Spontaneous Pneumothorax in Dogs
A 9-year-old, male, Jack Russell Terrier was presented to our emergency and critical care department with sudden shortness of breath (acute severe dyspnoea). Upon admission, our emergency and critical care team provided him with initial medical care, including oxygen supplementation, intravenous fluid therapy and preliminary blood and blood gas analysis to diagnose the cause of his condition.
In addition to this, we conducted a small animal thoracic radiography which identified a large volume of pneumothorax (collapsed lung). Using this finding, we proceeded to remove the excess air from the lung space (thoracocentesis) that only resulted in a temporary improvement. Our Dandenong veterinary team, aided by local analgesia, placed a thoracostomy tube into the lung to allow for draining.

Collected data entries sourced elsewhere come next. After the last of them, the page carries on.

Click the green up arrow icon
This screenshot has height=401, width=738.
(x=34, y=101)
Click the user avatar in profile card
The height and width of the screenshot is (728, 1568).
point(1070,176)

Despite this, frequent drainage was necessary and large volumes of air were collected on each occasion. A CT examination of the thorax was performed, identifying residual pleural air and a localised accumulation of air in the dorsal aspect of the left cranial lung lobe.
The VRH veterinary surgery department performed a left intercostal thoracotomy which discovered a large, air-filled bulla on the cranial margin of the cranial portion of the left cranial lung lobe. The bulla filled with inspiration and a defect, approximately 3mm in length was leaking oxygen and ventilated anaesthetic gases. Partial lung lobectomy was performed, the thoracostomy tube was retained and the thorax closed routinely. The dog recovered well and was discharged on the second postoperative day.
What causes a spontaneous pneumothorax?
Cystic/bullous lung disease is a common cause of spontaneous pneumothorax in dogs. This includes pulmonary cysts, blebs, bullae and pnaeumatocoeles. Cysts are congenital or acquired and are lined by respiratory epithelium. Blebs are accumulations of air beneath the visceral pleura but outside the pulmonary parenchyma.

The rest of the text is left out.